- _WORK TO COMPLETE_
Format the rows below as a JSON list of strings, one string per line, starting with the line that contains "Task: Click the current" and going on through the last line of the rows. Skip blank lines and leave the pictures out.

BEGIN SOURCE MATERIAL

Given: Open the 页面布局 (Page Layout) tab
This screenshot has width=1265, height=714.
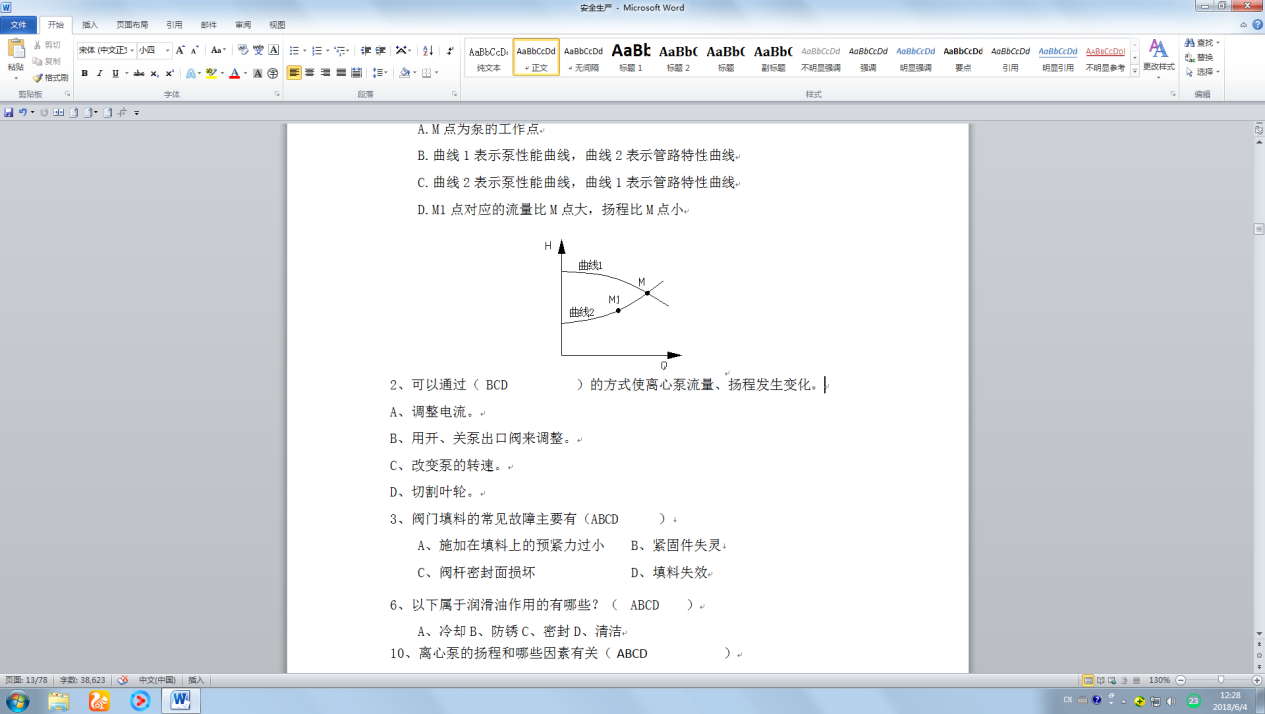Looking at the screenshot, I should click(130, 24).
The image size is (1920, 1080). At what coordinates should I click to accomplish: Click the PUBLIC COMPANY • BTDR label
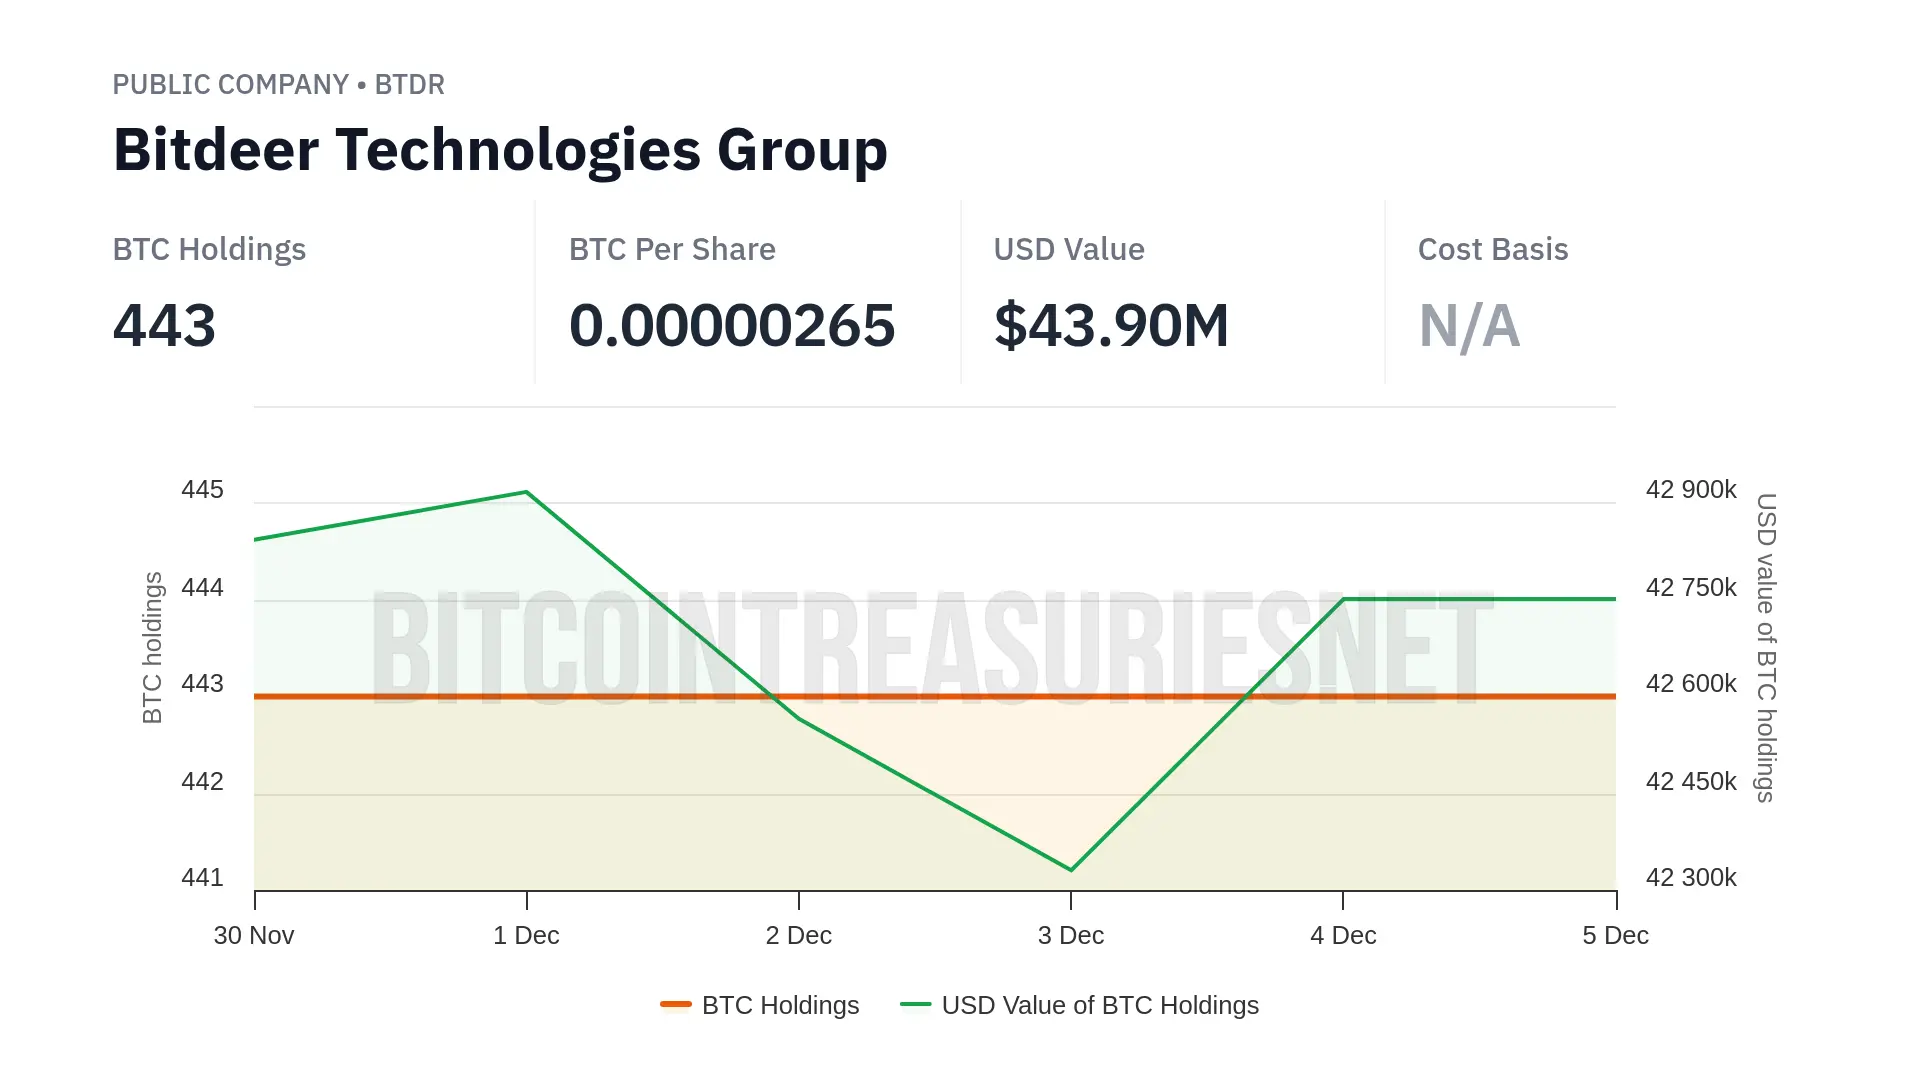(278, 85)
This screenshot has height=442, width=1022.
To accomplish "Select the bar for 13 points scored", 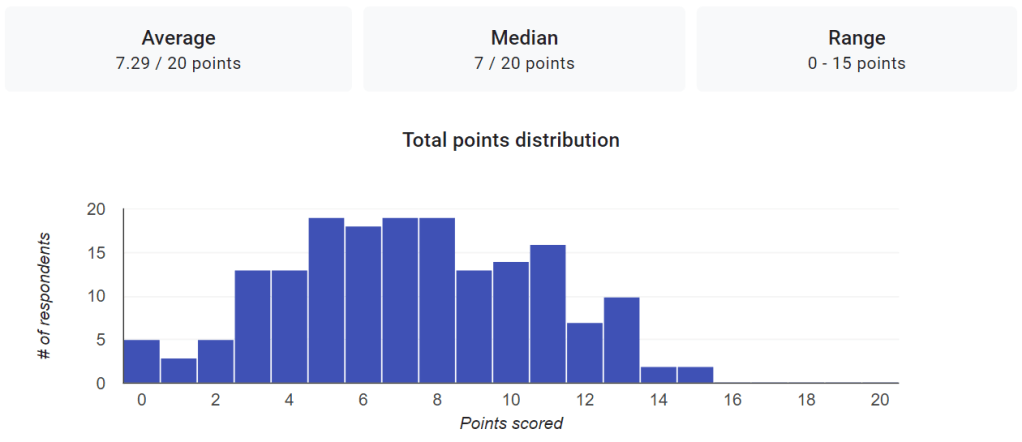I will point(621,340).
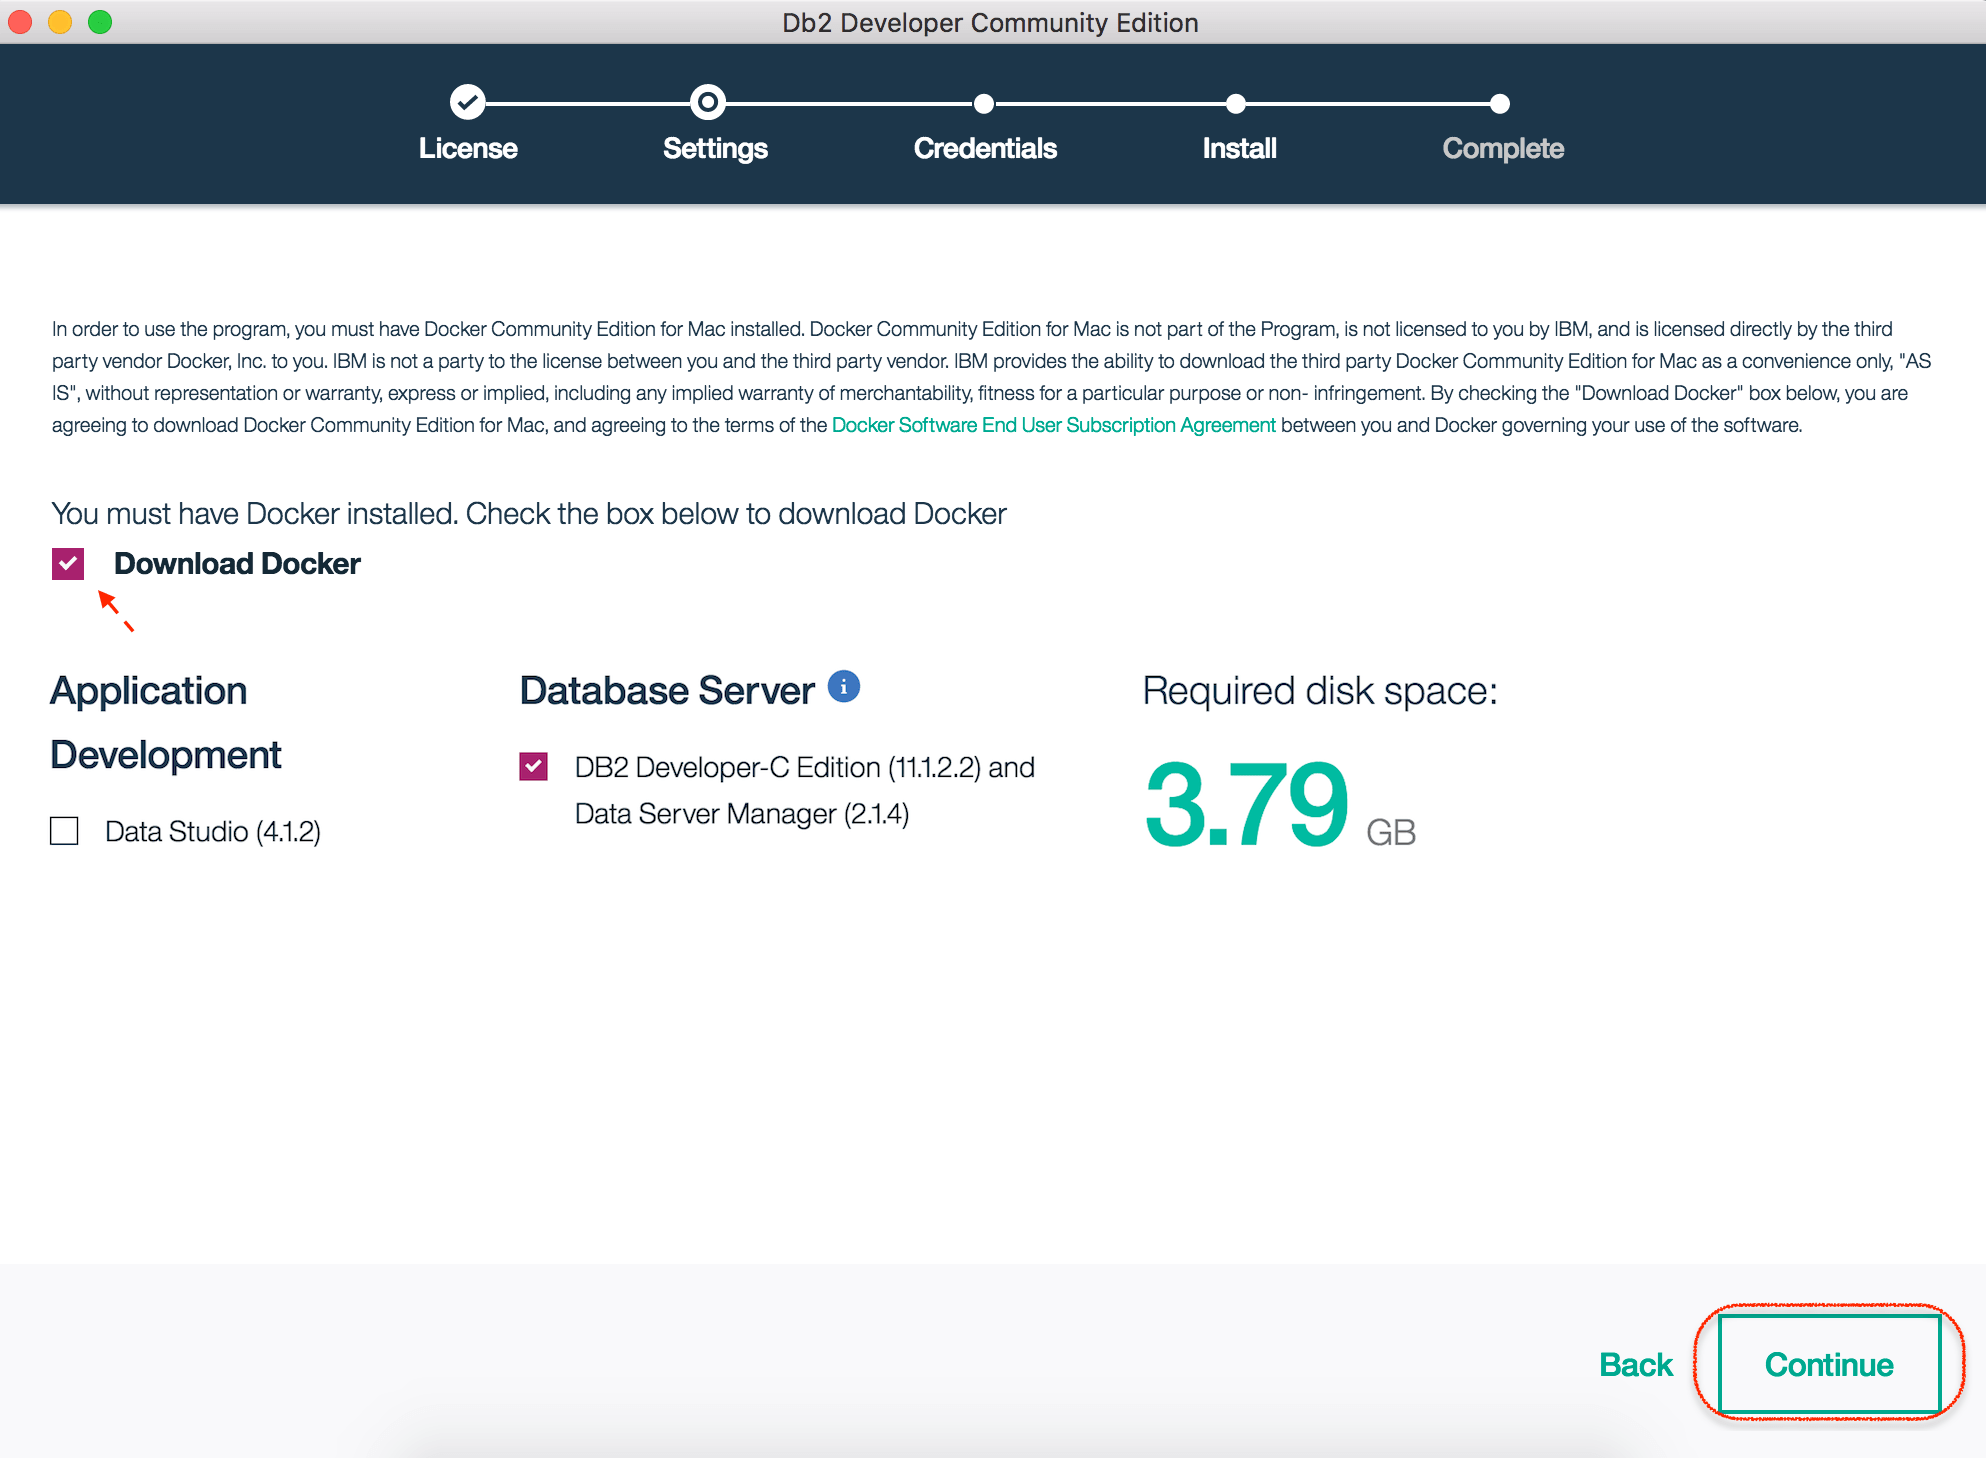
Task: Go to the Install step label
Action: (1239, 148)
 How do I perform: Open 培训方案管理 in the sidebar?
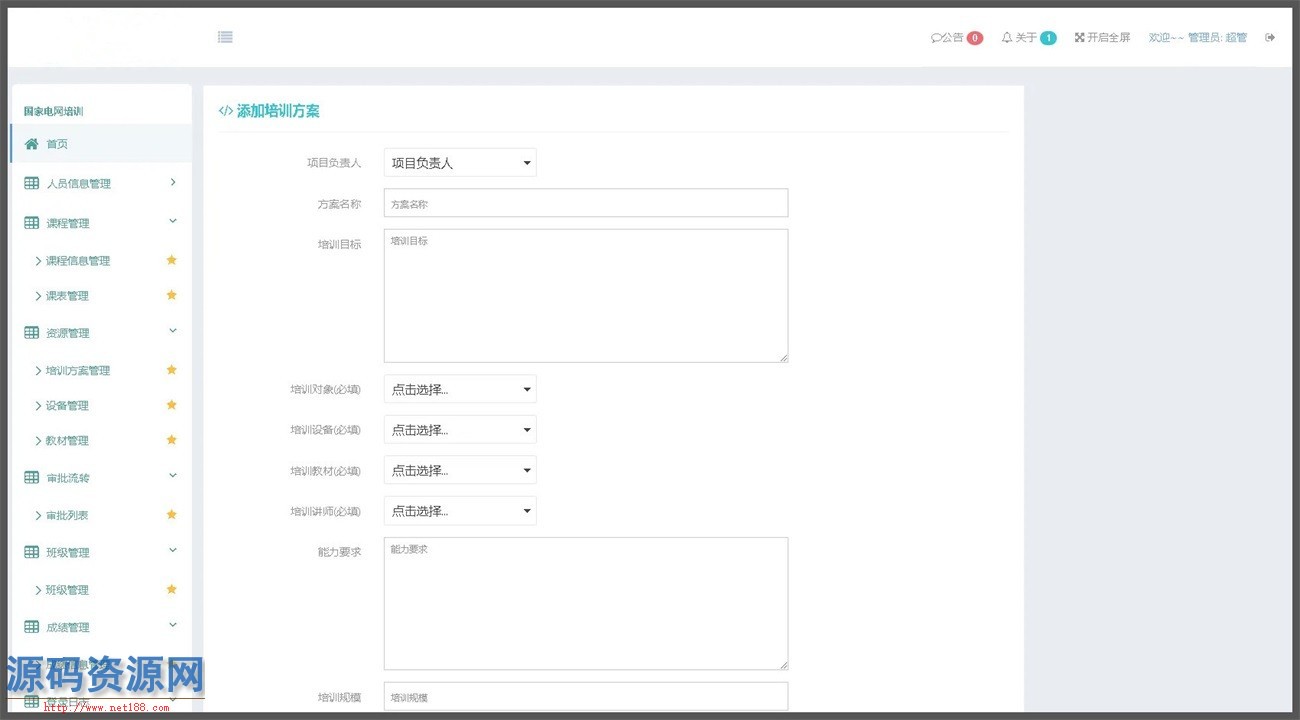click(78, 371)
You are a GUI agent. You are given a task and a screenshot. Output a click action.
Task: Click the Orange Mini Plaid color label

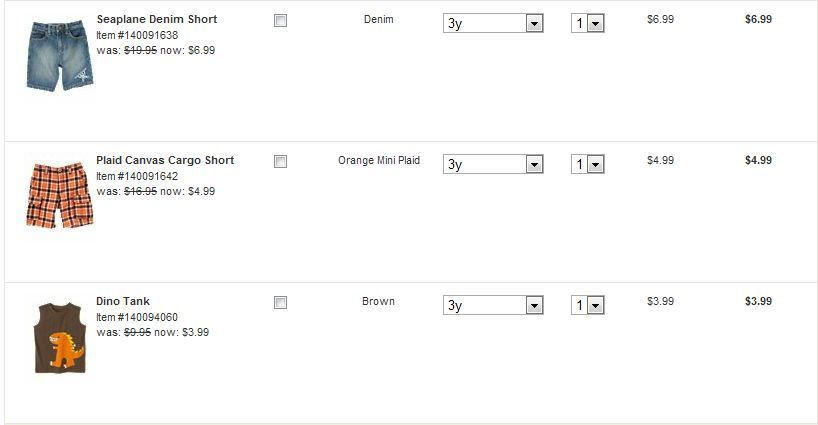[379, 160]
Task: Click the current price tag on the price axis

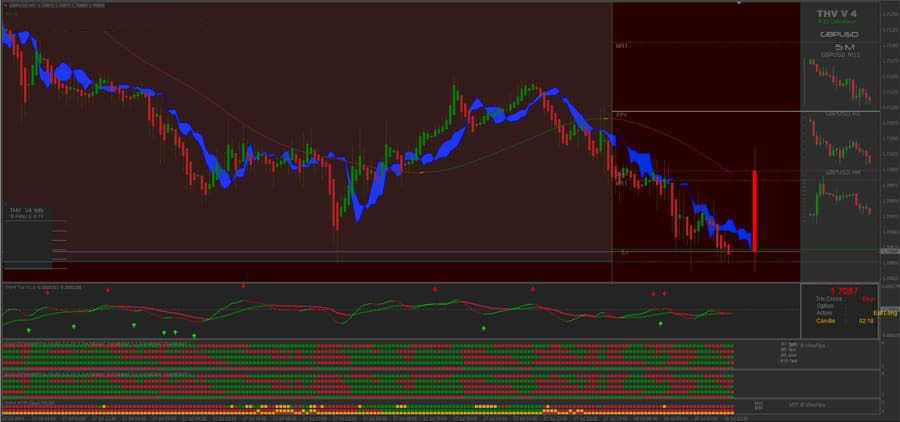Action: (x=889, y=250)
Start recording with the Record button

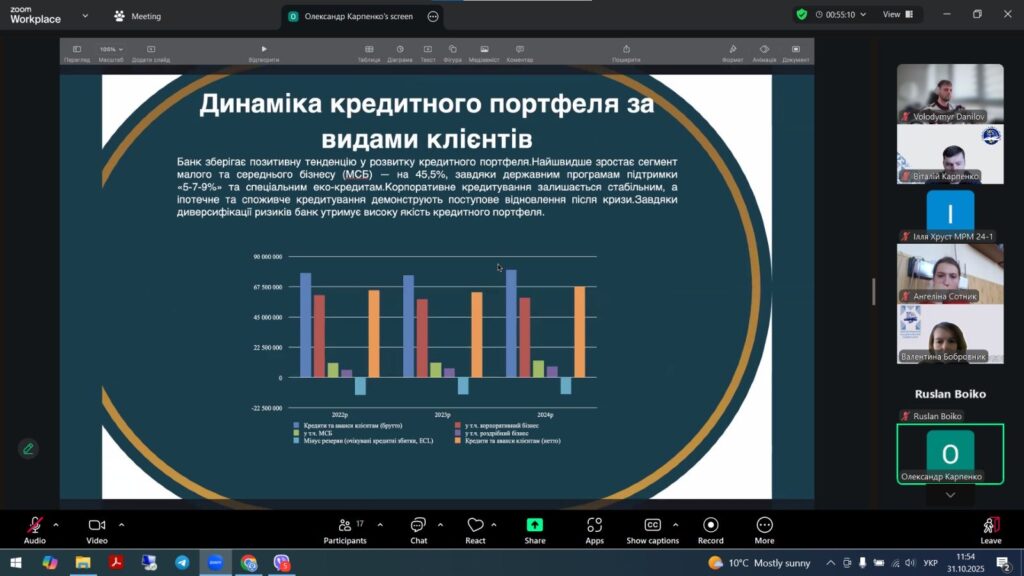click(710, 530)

END SOURCE MATERIAL

- _PROBLEM SOLUTION_
[
  "Task: Click the current price tag on the price axis",
  "Action: (x=889, y=250)",
  "Start recording with the Record button",
  "click(710, 530)"
]